Items from a data source:

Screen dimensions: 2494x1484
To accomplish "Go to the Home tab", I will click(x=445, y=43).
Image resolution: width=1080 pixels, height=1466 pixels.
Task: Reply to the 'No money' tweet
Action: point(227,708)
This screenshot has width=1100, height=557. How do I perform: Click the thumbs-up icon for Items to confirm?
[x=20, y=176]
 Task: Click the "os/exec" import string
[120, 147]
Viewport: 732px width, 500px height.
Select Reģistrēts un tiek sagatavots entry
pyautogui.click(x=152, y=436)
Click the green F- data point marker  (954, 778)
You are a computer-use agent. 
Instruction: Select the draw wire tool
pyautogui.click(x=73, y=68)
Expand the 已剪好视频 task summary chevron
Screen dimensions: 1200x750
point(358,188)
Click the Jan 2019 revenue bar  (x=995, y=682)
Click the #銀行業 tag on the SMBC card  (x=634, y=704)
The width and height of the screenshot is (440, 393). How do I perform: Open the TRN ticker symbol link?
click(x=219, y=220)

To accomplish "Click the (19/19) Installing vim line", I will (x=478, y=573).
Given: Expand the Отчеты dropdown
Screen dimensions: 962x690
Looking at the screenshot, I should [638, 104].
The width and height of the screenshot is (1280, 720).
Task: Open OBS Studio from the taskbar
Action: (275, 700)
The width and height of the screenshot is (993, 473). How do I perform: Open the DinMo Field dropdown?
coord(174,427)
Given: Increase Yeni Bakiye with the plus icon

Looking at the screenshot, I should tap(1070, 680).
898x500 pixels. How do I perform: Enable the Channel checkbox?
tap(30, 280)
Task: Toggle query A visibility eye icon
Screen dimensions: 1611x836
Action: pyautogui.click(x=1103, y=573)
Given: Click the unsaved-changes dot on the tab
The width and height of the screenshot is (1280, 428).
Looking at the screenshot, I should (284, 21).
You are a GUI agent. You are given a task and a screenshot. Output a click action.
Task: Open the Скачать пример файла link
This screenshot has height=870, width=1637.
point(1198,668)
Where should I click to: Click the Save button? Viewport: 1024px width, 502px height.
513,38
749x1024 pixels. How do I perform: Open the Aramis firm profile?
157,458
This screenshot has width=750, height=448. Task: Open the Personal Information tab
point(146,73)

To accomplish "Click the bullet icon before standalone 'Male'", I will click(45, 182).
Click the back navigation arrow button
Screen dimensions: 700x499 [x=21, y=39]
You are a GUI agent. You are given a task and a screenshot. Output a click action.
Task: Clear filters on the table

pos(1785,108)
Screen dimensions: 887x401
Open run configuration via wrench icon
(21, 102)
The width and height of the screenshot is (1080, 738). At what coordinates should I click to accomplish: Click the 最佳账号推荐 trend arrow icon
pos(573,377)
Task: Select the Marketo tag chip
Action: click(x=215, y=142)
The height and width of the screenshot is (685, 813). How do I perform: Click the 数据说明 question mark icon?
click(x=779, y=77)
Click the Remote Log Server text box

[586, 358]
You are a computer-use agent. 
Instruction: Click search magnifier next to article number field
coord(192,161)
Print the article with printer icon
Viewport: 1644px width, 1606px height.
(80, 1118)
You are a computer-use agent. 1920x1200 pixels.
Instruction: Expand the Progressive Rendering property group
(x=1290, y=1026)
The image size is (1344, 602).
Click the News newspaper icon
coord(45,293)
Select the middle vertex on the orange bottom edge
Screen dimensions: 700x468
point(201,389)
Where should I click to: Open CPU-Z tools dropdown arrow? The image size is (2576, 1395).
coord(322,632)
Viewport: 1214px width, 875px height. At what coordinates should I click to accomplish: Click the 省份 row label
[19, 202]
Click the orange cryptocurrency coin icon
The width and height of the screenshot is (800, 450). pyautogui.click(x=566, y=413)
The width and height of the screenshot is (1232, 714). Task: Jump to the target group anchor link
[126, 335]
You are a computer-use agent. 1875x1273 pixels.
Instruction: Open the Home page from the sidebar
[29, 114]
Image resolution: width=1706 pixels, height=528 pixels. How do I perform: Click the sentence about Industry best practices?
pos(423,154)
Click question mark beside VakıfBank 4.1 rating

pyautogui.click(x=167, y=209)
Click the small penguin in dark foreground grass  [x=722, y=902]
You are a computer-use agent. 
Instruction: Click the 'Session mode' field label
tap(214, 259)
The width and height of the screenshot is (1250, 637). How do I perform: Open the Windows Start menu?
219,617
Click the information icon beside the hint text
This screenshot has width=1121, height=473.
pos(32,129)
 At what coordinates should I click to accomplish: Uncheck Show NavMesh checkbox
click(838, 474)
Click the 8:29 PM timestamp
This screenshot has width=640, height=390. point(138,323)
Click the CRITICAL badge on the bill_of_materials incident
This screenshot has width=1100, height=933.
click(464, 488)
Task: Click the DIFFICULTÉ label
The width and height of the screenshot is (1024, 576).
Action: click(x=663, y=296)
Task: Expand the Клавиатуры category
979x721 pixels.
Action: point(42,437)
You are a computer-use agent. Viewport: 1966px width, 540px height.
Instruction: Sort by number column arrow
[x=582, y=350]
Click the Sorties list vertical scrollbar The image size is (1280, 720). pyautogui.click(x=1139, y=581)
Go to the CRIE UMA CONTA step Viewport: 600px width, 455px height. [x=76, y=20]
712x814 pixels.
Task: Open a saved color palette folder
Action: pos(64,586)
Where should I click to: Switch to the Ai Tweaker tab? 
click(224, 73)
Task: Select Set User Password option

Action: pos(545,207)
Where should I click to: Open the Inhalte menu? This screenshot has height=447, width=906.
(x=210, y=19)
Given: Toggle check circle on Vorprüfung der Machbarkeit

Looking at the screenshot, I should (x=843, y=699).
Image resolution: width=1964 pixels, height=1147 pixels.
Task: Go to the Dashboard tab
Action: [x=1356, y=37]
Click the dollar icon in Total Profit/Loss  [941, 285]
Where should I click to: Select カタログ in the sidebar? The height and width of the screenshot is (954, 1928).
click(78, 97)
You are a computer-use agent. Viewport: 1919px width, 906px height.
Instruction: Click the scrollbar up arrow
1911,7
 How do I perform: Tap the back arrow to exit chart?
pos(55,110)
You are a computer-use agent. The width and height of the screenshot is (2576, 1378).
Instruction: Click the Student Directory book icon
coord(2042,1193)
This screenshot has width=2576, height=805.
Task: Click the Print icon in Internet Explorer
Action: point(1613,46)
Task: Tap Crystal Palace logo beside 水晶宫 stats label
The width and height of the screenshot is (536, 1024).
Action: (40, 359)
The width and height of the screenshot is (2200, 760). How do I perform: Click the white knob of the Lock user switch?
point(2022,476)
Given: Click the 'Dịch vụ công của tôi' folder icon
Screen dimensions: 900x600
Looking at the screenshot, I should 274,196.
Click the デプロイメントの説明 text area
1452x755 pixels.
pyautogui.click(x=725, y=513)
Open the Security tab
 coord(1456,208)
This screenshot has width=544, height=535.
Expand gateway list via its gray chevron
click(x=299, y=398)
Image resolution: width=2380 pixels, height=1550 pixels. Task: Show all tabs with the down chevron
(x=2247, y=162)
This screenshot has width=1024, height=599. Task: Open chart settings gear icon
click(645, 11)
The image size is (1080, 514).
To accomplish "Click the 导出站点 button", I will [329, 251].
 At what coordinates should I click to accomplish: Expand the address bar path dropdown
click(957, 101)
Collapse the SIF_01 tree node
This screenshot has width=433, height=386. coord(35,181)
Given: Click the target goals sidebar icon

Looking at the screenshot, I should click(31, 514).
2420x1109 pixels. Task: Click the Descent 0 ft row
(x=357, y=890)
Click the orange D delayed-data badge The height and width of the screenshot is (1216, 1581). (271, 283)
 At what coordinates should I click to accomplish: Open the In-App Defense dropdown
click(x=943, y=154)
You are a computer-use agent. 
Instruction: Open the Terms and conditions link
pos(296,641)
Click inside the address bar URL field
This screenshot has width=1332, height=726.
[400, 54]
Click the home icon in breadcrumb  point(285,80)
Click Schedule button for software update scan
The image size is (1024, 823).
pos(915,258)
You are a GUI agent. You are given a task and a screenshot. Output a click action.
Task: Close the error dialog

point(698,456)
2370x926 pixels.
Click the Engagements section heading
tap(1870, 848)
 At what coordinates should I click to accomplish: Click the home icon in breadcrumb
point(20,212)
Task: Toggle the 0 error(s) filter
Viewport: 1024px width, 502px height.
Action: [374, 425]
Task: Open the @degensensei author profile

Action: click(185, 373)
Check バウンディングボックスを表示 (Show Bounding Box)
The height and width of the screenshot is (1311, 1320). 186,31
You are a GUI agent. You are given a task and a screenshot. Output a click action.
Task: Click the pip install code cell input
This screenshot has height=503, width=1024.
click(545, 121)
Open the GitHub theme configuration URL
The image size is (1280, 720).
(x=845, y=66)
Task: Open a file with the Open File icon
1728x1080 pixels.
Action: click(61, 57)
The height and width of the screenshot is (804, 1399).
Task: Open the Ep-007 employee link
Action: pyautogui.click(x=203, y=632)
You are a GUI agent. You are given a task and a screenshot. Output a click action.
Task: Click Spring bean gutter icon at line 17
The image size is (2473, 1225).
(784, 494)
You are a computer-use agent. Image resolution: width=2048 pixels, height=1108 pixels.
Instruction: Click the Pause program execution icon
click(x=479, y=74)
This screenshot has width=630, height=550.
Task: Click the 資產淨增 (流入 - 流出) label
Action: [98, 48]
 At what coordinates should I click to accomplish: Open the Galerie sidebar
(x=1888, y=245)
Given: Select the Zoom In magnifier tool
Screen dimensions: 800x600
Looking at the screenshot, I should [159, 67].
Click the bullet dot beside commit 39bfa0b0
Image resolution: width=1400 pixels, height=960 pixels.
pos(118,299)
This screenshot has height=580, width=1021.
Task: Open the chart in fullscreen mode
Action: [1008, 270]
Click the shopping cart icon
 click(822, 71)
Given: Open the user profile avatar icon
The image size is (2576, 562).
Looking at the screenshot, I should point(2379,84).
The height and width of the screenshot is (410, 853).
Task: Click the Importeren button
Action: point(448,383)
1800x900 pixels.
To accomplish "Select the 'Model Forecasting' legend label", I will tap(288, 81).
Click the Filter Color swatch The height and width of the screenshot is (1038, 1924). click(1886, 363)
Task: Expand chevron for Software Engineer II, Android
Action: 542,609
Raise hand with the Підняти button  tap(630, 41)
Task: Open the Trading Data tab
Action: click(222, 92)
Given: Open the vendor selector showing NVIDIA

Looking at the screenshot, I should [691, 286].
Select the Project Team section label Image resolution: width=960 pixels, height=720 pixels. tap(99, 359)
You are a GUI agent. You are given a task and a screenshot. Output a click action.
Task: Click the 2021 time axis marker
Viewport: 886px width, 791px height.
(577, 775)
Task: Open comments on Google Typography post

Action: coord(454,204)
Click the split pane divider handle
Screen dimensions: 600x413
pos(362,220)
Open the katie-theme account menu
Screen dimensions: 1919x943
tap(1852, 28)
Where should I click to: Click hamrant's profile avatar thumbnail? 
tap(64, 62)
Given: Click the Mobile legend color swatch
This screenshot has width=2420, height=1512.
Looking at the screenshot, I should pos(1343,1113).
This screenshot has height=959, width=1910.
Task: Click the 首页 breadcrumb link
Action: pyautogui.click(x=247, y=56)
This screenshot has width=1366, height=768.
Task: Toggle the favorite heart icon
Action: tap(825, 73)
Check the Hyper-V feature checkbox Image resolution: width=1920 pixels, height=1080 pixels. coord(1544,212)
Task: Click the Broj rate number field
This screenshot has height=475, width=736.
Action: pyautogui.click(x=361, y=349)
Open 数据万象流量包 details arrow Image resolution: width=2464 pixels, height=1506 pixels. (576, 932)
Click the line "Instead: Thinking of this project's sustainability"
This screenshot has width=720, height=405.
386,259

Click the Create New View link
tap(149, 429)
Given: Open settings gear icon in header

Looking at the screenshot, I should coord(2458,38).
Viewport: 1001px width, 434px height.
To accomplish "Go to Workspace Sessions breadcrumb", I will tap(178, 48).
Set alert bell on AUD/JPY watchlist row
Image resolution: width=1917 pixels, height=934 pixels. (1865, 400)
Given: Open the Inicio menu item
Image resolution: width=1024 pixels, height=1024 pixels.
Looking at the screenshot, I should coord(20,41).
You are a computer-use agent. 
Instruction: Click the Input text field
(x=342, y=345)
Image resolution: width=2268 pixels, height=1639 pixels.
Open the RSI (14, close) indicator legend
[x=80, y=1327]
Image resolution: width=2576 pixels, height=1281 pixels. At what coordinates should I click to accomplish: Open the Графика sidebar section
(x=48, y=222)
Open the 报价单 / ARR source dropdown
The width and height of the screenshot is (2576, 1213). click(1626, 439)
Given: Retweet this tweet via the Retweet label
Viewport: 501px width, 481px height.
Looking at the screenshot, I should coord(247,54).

# YOUR GOAL
Arrange the entries as a numbered list, starting at the line that contains "Image resolution: width=1706" and ending after the line that contains "pyautogui.click(x=167, y=209)". Leave out blank lines.

# OUTPUT OF THE TASK
1. Image resolution: width=1706 pixels, height=528 pixels. How do I perform: Click the sentence about Industry best practices?
2. pos(423,154)
3. Click question mark beside VakıfBank 4.1 rating
4. pyautogui.click(x=167, y=209)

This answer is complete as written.